[Start of section]
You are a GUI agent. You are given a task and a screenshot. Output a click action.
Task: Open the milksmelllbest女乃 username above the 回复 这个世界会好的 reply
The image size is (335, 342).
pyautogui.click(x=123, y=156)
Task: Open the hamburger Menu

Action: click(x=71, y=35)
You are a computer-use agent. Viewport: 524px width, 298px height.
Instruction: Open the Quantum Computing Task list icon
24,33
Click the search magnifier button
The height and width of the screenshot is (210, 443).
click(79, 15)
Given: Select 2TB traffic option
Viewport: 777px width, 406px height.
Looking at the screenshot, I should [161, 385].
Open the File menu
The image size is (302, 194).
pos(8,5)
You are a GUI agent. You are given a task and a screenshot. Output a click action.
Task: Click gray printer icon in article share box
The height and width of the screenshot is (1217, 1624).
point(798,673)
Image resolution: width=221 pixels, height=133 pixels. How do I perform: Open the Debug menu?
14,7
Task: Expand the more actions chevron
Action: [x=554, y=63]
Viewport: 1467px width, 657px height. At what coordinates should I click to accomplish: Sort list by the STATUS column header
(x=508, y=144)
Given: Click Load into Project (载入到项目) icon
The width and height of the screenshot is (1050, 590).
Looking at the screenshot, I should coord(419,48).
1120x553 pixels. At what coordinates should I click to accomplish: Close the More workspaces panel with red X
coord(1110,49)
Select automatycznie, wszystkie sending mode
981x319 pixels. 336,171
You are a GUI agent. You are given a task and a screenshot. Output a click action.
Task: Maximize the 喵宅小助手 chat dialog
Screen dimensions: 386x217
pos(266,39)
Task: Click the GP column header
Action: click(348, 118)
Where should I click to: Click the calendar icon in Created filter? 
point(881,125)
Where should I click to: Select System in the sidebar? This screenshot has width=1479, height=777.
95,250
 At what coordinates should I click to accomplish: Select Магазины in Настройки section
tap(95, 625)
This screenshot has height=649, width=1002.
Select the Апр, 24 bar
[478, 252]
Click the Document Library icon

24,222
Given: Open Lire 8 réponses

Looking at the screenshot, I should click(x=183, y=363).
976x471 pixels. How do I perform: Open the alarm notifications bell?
[End of section]
* **What is being asked**
Your answer is the line containing "Select the Апр, 24 bar" plus every line after it through the end of the entries, given again exactly and alone.

* **Finished task**
Select the Апр, 24 bar
[478, 252]
Click the Document Library icon

24,222
Given: Open Lire 8 réponses

Looking at the screenshot, I should click(x=183, y=363).
976x471 pixels. How do I perform: Open the alarm notifications bell?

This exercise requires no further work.